MadSci Network: Physics
Query:

Re: neutrino oscillation, right-left flipping, decay, Higgs, mass ->how?

Date: Sun Nov 9 12:54:02 2014
Posted By: Michael Wohlgenannt, PostDoc
Area of science: Physics
ID: 1410286759.Ph
Message:

Dear Questioner,

thanks for your question. You are asking a lot of questions, which are partly related and partly not. So let me single out three main question:

1.) What is neutrino oscillation? And is there a similar effect for quarks?
2.) How is mass generated?

Questions 1.) and question 2.) are not related. This effects have completely different reasons. Neutrino oscillations are related to the mass of neutrinos, but not the generation of mass itself.

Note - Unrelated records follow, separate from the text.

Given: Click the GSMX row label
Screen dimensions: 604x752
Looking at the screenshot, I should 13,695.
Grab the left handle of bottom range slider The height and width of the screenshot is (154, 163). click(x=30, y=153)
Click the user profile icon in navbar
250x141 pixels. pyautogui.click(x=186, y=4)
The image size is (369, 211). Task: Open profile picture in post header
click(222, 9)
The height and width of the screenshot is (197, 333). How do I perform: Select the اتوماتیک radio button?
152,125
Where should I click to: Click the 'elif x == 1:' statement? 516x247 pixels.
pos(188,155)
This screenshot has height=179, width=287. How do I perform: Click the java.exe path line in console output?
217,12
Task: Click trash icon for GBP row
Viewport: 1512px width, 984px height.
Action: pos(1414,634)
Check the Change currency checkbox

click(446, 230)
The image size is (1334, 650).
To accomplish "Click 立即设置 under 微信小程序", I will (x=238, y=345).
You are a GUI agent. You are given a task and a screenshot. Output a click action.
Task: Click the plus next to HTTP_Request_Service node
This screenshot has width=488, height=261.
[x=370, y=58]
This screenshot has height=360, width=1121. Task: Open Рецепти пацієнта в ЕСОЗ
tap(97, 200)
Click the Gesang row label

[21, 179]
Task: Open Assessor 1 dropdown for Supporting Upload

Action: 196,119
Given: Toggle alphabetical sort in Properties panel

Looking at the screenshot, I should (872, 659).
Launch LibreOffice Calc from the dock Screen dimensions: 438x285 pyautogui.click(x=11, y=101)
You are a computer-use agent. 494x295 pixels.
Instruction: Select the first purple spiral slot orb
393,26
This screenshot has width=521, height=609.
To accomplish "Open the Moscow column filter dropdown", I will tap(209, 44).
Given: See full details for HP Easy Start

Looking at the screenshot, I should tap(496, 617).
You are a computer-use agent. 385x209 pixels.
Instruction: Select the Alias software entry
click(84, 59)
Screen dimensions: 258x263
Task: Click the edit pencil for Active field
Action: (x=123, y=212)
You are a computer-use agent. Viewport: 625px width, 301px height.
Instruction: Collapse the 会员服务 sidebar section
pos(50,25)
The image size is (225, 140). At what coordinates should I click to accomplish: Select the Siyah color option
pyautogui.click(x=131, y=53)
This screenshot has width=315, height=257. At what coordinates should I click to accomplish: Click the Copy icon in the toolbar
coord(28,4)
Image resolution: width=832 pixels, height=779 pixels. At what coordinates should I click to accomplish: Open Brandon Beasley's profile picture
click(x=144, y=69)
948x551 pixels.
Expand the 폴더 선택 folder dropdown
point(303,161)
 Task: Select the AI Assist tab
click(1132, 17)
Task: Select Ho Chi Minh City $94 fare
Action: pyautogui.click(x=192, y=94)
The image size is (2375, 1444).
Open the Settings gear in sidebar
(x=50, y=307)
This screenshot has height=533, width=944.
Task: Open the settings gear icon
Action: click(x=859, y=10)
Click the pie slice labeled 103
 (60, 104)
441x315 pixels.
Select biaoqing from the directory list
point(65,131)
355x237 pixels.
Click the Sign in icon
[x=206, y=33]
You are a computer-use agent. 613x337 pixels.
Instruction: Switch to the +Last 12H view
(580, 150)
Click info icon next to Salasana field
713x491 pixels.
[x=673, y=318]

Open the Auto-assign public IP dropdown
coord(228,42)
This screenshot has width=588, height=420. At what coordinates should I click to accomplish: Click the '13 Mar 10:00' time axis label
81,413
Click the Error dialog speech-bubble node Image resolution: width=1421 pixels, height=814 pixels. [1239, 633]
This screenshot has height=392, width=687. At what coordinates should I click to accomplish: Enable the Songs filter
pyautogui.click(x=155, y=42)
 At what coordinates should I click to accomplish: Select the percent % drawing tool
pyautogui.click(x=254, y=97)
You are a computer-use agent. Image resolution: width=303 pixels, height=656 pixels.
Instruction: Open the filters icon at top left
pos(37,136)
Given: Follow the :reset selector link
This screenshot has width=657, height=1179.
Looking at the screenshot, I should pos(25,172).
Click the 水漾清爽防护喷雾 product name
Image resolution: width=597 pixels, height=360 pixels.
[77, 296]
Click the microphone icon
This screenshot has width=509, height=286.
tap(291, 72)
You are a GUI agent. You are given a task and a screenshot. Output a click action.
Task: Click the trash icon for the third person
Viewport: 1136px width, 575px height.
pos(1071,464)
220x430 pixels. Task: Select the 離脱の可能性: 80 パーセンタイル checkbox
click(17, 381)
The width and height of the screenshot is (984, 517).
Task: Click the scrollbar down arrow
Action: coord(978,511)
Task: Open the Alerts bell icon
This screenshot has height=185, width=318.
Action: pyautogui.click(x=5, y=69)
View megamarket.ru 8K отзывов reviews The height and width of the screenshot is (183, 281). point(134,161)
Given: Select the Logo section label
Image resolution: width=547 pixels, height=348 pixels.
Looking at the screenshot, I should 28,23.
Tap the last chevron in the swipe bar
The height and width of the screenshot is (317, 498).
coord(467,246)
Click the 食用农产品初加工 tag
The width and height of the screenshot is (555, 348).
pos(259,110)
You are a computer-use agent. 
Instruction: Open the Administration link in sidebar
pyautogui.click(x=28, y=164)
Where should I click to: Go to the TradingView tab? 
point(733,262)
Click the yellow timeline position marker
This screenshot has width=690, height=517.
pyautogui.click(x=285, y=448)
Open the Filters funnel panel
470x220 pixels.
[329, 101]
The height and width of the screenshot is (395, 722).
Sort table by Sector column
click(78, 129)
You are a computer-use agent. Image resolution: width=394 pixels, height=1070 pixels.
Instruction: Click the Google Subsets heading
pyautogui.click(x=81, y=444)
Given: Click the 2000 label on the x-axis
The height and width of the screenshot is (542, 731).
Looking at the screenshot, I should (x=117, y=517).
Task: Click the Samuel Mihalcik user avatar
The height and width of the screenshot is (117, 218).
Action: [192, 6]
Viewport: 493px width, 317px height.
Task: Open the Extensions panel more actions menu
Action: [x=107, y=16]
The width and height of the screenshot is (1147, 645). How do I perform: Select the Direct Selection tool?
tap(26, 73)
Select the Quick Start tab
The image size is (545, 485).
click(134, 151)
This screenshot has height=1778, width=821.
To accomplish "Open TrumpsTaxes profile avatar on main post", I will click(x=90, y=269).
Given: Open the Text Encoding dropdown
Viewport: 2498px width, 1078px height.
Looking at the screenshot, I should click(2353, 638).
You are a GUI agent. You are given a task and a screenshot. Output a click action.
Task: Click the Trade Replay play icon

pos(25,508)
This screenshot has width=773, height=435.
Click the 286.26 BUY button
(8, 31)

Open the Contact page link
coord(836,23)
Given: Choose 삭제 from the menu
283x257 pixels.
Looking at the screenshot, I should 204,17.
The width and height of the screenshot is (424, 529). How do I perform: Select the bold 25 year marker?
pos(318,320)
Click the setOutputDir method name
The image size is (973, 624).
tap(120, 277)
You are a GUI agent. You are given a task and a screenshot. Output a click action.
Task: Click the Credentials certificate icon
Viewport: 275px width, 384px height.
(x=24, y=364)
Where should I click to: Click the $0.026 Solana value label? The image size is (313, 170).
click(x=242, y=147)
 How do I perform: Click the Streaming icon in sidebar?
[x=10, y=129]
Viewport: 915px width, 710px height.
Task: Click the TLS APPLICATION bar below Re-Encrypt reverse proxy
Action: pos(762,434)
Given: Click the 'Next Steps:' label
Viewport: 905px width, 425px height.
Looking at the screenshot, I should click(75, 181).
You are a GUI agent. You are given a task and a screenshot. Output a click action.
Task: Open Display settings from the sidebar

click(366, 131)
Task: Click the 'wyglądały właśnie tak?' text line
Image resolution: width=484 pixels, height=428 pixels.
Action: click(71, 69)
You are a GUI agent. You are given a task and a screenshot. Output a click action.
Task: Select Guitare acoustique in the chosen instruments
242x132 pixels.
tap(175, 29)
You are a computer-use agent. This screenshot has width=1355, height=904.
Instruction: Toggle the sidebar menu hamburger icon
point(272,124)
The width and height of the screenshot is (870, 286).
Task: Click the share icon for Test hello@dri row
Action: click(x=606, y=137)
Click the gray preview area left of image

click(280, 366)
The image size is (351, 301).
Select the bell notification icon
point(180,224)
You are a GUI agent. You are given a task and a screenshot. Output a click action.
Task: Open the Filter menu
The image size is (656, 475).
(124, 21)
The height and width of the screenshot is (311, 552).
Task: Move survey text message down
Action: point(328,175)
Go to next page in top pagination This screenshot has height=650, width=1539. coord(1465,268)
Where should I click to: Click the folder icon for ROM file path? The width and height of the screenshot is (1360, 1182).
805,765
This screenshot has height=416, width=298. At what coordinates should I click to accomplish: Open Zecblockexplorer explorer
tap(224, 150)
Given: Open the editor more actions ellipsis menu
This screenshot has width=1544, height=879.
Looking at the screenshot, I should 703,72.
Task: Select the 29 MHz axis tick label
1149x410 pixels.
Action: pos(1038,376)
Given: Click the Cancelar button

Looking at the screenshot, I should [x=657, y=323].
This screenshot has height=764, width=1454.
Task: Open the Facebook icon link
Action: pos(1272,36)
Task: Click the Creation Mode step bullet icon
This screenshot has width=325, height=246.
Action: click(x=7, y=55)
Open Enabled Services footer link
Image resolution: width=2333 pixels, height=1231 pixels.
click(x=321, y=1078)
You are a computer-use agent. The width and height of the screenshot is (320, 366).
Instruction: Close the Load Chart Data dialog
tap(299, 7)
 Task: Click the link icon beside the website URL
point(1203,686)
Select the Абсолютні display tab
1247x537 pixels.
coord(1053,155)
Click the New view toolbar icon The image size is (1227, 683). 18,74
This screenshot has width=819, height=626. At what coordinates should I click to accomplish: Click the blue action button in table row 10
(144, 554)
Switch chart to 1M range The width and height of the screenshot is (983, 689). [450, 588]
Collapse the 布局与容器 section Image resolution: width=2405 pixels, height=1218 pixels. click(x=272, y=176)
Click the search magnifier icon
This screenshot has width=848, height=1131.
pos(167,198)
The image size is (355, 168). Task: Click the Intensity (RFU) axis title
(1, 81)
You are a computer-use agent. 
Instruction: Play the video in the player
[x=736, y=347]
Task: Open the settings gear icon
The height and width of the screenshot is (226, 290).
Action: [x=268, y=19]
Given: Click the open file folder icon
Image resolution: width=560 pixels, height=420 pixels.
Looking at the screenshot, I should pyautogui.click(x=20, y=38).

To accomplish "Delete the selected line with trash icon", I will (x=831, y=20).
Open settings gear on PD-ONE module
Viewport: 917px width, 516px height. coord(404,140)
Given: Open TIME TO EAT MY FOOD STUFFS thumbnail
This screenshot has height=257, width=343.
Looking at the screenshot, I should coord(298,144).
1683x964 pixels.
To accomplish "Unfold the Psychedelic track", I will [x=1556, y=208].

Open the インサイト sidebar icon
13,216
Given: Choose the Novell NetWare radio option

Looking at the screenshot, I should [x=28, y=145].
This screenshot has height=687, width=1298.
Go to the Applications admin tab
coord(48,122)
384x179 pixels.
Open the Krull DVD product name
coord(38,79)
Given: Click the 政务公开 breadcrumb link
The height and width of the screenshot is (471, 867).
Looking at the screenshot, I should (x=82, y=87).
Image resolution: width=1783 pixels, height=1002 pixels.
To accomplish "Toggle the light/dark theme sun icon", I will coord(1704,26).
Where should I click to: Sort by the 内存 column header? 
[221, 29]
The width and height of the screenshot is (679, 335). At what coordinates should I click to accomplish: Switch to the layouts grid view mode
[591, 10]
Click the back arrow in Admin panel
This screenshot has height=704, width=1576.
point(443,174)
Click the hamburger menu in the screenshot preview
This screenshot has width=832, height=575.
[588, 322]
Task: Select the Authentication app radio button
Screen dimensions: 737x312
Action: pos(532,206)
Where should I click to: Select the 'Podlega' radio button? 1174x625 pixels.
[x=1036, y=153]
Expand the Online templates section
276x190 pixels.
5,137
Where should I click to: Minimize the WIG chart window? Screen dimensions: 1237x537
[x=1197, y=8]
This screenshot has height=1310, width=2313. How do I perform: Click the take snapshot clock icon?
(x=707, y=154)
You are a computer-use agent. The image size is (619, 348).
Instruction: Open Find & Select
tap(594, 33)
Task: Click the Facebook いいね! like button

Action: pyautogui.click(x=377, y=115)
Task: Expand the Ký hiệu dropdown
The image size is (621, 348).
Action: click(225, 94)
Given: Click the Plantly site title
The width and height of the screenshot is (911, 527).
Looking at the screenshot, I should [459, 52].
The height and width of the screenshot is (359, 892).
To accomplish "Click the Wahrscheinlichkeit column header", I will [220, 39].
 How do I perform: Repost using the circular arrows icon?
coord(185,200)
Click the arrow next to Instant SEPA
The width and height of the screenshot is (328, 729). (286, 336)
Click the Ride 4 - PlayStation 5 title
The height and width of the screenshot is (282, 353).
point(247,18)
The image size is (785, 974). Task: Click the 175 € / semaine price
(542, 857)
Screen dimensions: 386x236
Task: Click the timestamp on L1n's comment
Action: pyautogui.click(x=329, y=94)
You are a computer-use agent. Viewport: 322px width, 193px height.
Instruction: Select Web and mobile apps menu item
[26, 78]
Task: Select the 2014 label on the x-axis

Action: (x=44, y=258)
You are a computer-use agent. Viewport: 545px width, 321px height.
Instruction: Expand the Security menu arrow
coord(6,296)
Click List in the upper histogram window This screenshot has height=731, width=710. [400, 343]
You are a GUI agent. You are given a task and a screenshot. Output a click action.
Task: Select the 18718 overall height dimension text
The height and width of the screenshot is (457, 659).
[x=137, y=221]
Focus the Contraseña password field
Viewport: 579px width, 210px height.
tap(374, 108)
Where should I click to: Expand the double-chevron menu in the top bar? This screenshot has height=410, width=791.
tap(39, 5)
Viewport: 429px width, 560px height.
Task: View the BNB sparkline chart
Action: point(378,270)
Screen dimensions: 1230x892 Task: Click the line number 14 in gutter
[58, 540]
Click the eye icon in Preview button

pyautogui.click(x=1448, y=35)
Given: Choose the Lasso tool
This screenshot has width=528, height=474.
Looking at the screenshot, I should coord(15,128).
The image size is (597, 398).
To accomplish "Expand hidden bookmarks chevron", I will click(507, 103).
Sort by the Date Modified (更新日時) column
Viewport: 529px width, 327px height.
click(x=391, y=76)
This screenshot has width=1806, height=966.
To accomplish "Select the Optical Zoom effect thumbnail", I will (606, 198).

ad question 1.) If neutrinos have (different) mass the effect of neutrino oscillation might occur. The reason for oscillations is that the mass eigenstates of the different types of neutrinos do not coincide with the neutrino states that occur in the (so-called weak) interaction. The mass eigenstates are the particles that propagate through space and time, they are solutions of the quantum mechanical Schroedinger equation. The interaction eigenstates are the particles that are generated in the interaction e.g. the decay of other particles. These are the muon, tauon and electron neutrinos. The Schroedinger equation gouverns the evolution in time of of the mass eigenstates. Because of the difference in mass the eigenstates evolve differently. So take e.g. a muon neutrino propagating (e.g. from the sun towards Earth). Quantum mechanically speaking, the muon neutrino is a certain superposition of mass eigenstates. The mass eigenstates evolve now in time, each one differently. So mixture of neutrino mass state changes. There arises the possibility that in a measurement (or in another physical interaction) we observe a tauon neutrino or an electron neutrino. It's called oscillation since after some time you might again observe a muon neutrino.
For a very good introduction on the net see Introduction to neutrino oscillations.

Quarks are different particles: e.g. quarks are bosons (spin=1), neutrinos are leptons (spin=1/2). So the behaviour of quarks and neutrinos is completely different. No oscillations occur for quarks.

Maybe one word to the use of the "decay". A "decay" is an interaction between particles, where the particles in the end have lesser mass than the particles in the beginning. It's a kind of interaction. The neutrino oscillation is no interaction, but it's an effect of propagation and free evolution.

ad question 2.) The generation of mass is due to the so-called HIggs effect. Neutrino oscillation has nothing to do with it. Different masses for different neutrino types is a necessary prerequisite for oscillation; oscillation does not generate them. At first all, matter particles are massless. They couple to the Higgs particle. Via this interation the propagation of the matter particle is impeded, and the particle attains mass.